Retención del IRPF de autónomos.

La retención IRPF no es otra cosa que una cantidad que se paga por adelantado a Hacienda a cuenta de la declaración de la renta. En el caso de los trabajadores por cuenta ajena, la retención la hace la empresa para la que trabajamos y es quien tiene que ingresarla en la Agencia Tributaria. En el caso de la retención del IRPF de autónomos, es el cliente a quien facturamos el que debe ingresarla.

En función del tipo de actividad a que nos dediquemos, la retención del IRPF de autónomos varía, aunque con carácter general, es el 21%. Para incentivar a los autónomos de nueva creación, se ha creado un tipo reducido del 9% durante los tres primeros años de vida profesional.

Un tipo reducido de retención del IRPF de autónomos es el que se aplica a las actividades forestales, agrícolas y actividades ganaderas que van al 2%, salvo las de engorde de ganado porcino y avicultura que llevan un tipo de 1%. Este mismo porcentaje del 1% se aplica a algunas actividades en estimación objetiva.

Recuerda que no todas las facturas llevan retención.

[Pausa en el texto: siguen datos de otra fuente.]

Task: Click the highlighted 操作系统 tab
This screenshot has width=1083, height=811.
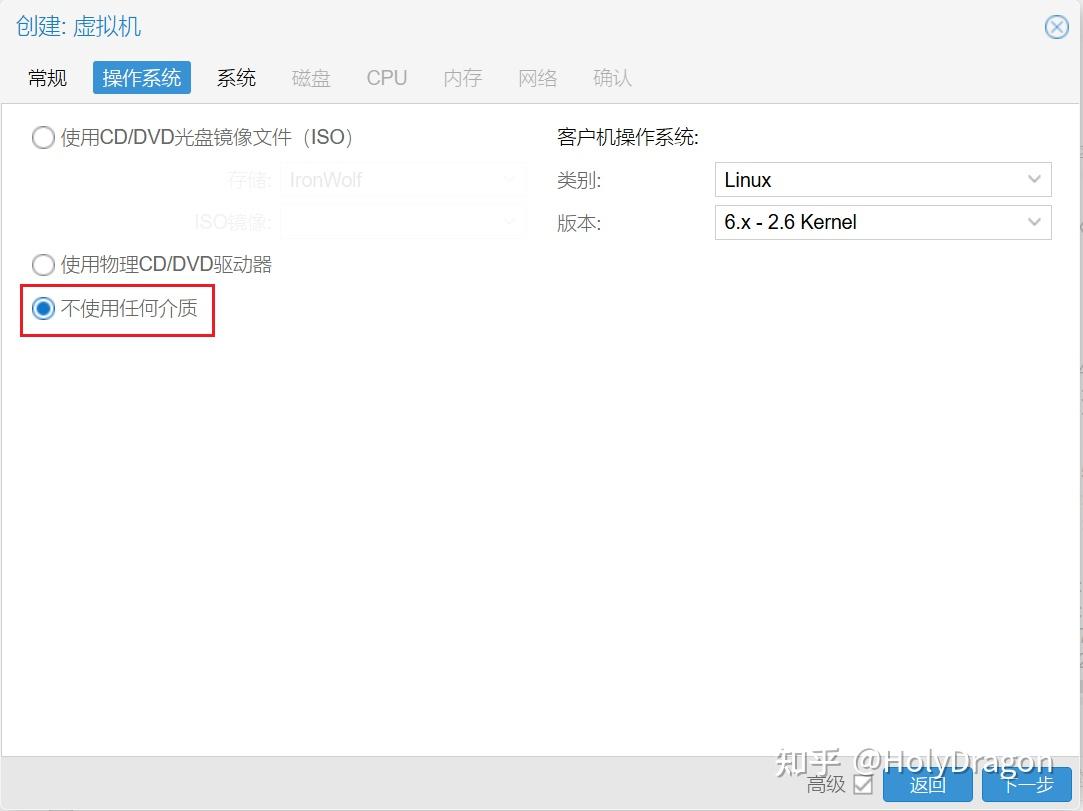Action: tap(141, 77)
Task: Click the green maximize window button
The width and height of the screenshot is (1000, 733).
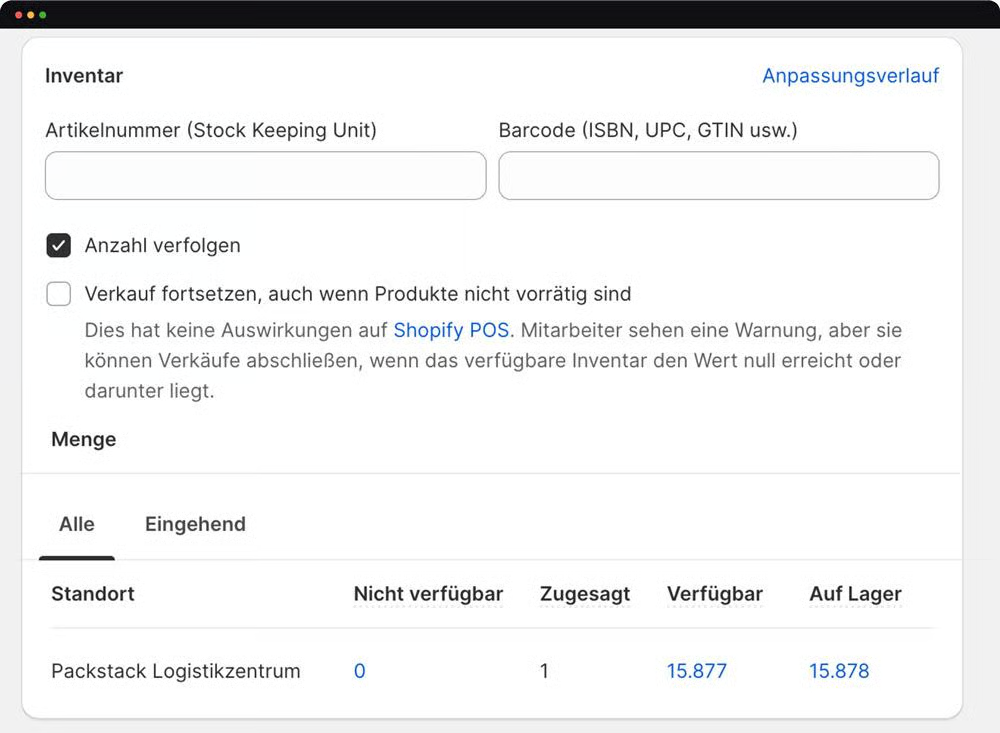Action: [x=42, y=15]
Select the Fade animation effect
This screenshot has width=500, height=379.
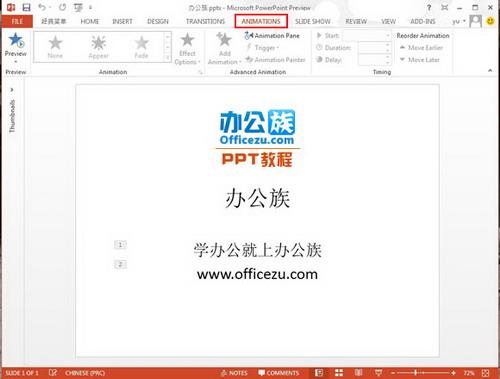point(141,47)
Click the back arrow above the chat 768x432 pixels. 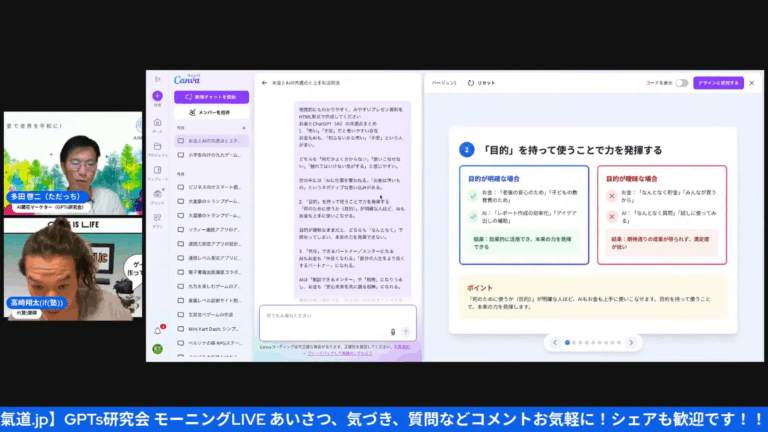tap(264, 83)
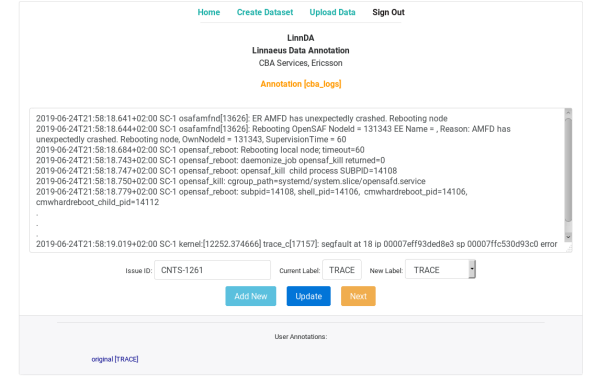The width and height of the screenshot is (598, 384).
Task: Click the New Label dropdown arrow
Action: (x=472, y=269)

Aquellas que expidamos a clientes particulares no pueden llevar retención IRPF. Tampoco olvides que si el 70% de tu facturación lleva la retención de IRPF de autónomos no tendrás que presentar los pagos fraccionados de IRPF.

Los modelos a presentar para ingresar la retención IRPF son el 111 rellenable directamente desde la webb de la AEAT, de carácter trimestral, y el modelo 190 que es el resumen anual, salvo que tengamos que declarar retenciones provenientes de alquileres, en cuyo caso el modelo trimestral es el 115 y el resumen anual el 180. Desde este año, todos estos modelos se deben presentar con el pin 24h o certificado digital. Se ha suprimido la posibilidad de presentarlos en papel.

Para calcular la retención del IRPF de autónomos, debes tomar la base de la factura, sin contar el IVA y aplicar el porcentaje de retención que te corresponda. Ese importe va restado al total de la factura a cobrar.